The Tennessee Senate passes a bill forbidding teaching students up through eighth grade that some people are gay — a measure met with protests and a work-around from a "Star Trek" actor.
/ Source: NBC News and news services

A bill passed Friday by the Tennessee Senate would forbid public school teachers and students in grades kindergarten through eight from discussing the fact that some people are gay.

The measure has prompted student protests and even a humorous suggestion for foiling it from former "Star Trek" actor George Takei.

Opponents deride the measure as the "don't say gay bill." They say it's unfair to the children of gay parents and could lead to more bullying. Supporters say it is intended to give teachers clear guidance for dealing with younger children on a potentially explosive topic.

In Nashville, student groups have been protesting the bill for weeks.

"I've said it multiple times: This is the civil rights movement of our time," said Brandon Holt, a high school senior, NBC station WSMV of Nashville reported , "and if we don't take advantage of our opportunity to stand up for what we believe in then we have lost that opportunity and this is something that we all feel so strongly about."

The bill only applies to elementary and middle schools and the language was changed somewhat shortly before being passed in a 19-11 vote, but the sponsor says the intent is the same.

"There's more than one way to skin a cat," Republican Sen. Stacey Campfield of Knoxville said after the vote. "I got what I wanted."

The original version said no elementary or middle schools could "provide any instruction or material that discusses sexual orientation other than heterosexuality."

Under the proposal, any instruction or materials at a public elementary or middle school would be limited to age-appropriate lessons about the science of human reproduction.

Campfield said the language is appropriate because "homosexuals don't naturally reproduce," and he said it's necessary because the state's curriculum is unclear on what can be taught.

However, a critic said the new wording could create other problems.

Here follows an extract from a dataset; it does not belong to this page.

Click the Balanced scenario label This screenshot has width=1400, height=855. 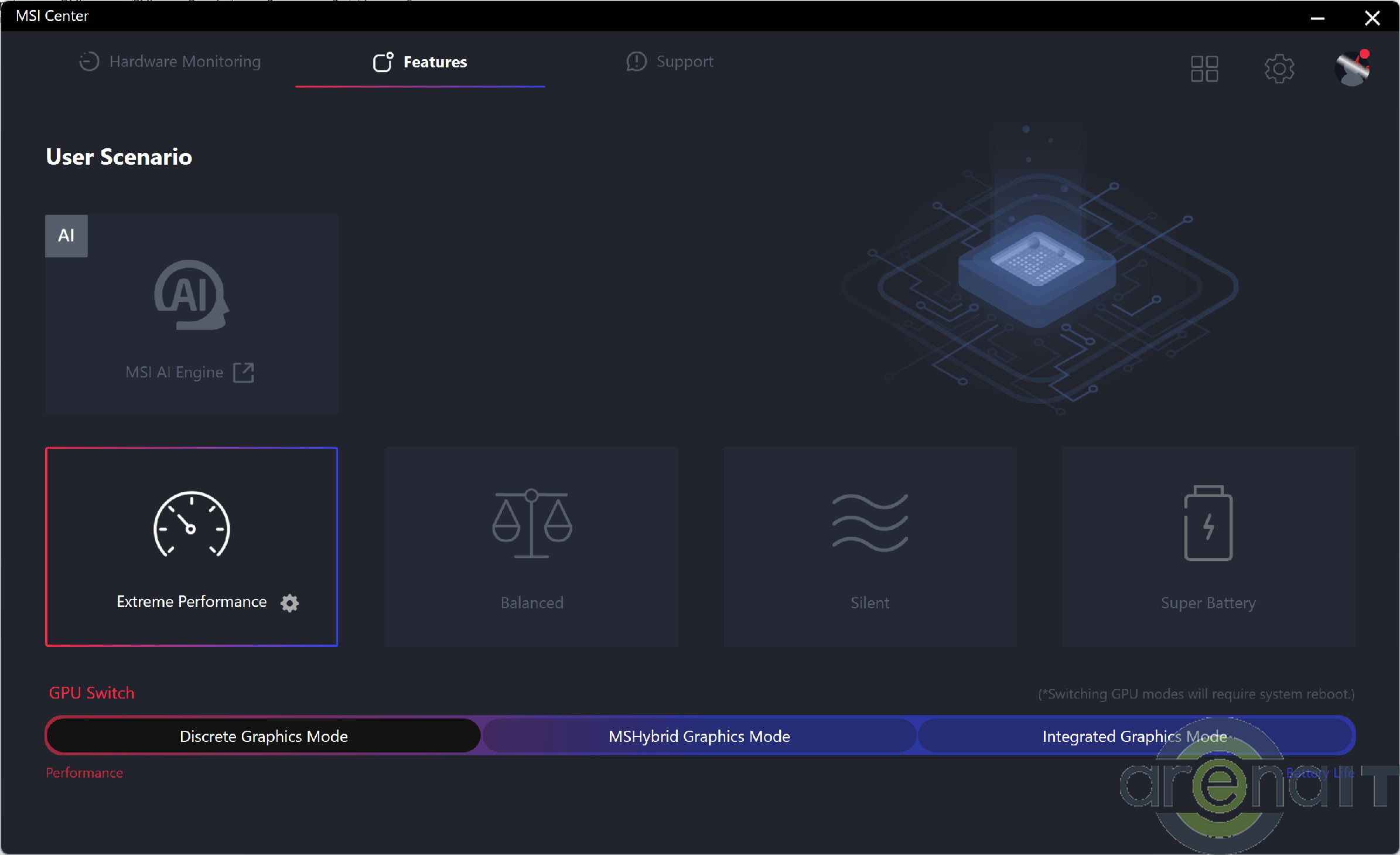coord(532,602)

Sen. Roy Herron, D- Dresden, said it "may inadvertently prevent the teaching of ethics, morality and abstinence."

The bill isn't likely to be taken up by the House before lawmakers adjourn this spring, but the sponsor there has said he would push it forward in 2012 when the General Assembly comes back for the second year of the session.

Passage would make Tennessee the first state to enact such legislation, according to the National Conference of State Legislatures. In 2003, Washington defeated a proposal similar to Tennessee's, as did California in 2005 and 2006. A Louisiana law forbids the use of sexually explicit materials depicting homosexuality in sex education classes.

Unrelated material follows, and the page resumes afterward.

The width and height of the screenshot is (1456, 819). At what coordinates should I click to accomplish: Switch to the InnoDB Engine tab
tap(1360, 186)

Meanwhile, Takei has come up with a proposal for the "Don't Say Gay" bill: "Any time you need to say the word, 'gay,' you can simply say, 'Takei.'"

in a YouTube video posted Thursday.

"You could safely proclaim you support Takei marriage. If you're in a more festive mood, you can march in a Takei Pride Parade. Even homophobic slurs don't seem as hurtful if you say, 'That's sooo Takei.'"

The suggestions go on, but Takei wraps with a few pitches for "It's OK to be Takei" merchandise.

Takei, aka Sulu from "Star Trek," has a record of activism. He also rallied against California's Prop 8, which defines marriage as between only a man and woman. He married his longtime partner in 2008.